TASK REQUIREMENTS:
Copy out everything in the listing from the line containing "Switch to the" down to the line containing "Given: Click the", both of those lines included.

EXTRACTED ENTRIES:
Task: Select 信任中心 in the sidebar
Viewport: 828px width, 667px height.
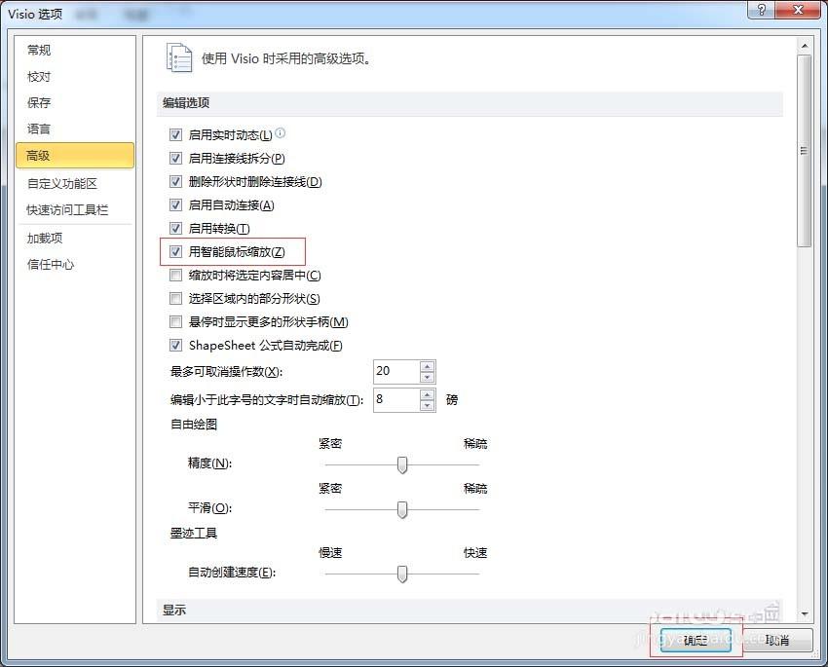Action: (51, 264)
--
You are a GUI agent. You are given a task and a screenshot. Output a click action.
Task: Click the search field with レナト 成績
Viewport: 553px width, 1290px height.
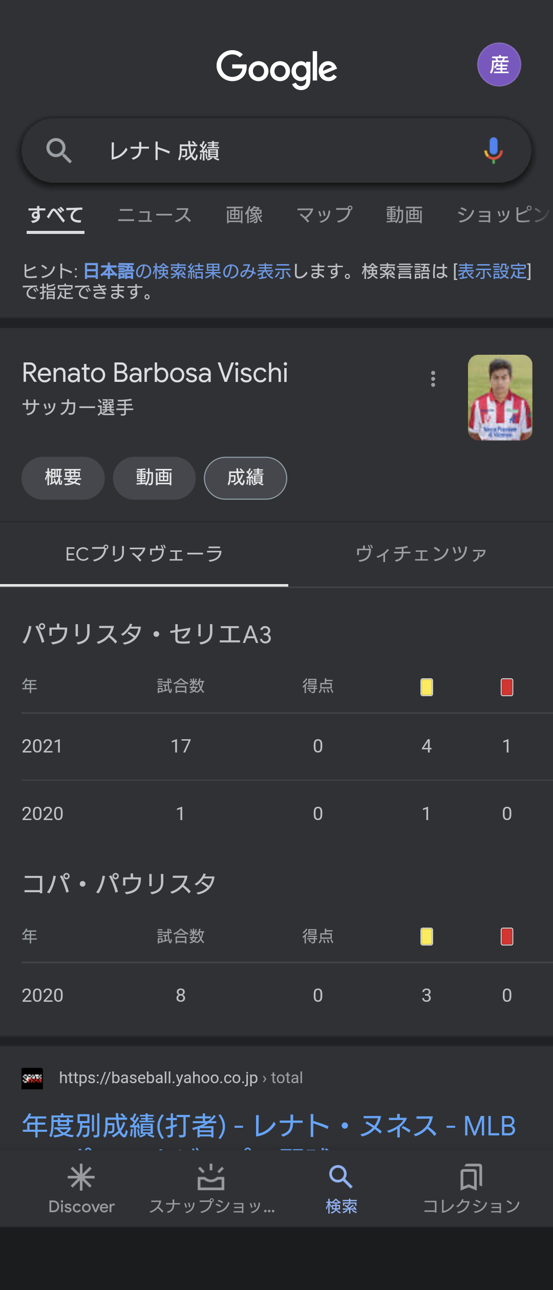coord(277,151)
...
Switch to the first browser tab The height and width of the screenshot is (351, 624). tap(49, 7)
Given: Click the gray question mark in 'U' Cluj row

PROBLEM SOLUTION:
Switch to the first browser tab The height and width of the screenshot is (351, 624). tap(49, 7)
Given: Click the gray question mark in 'U' Cluj row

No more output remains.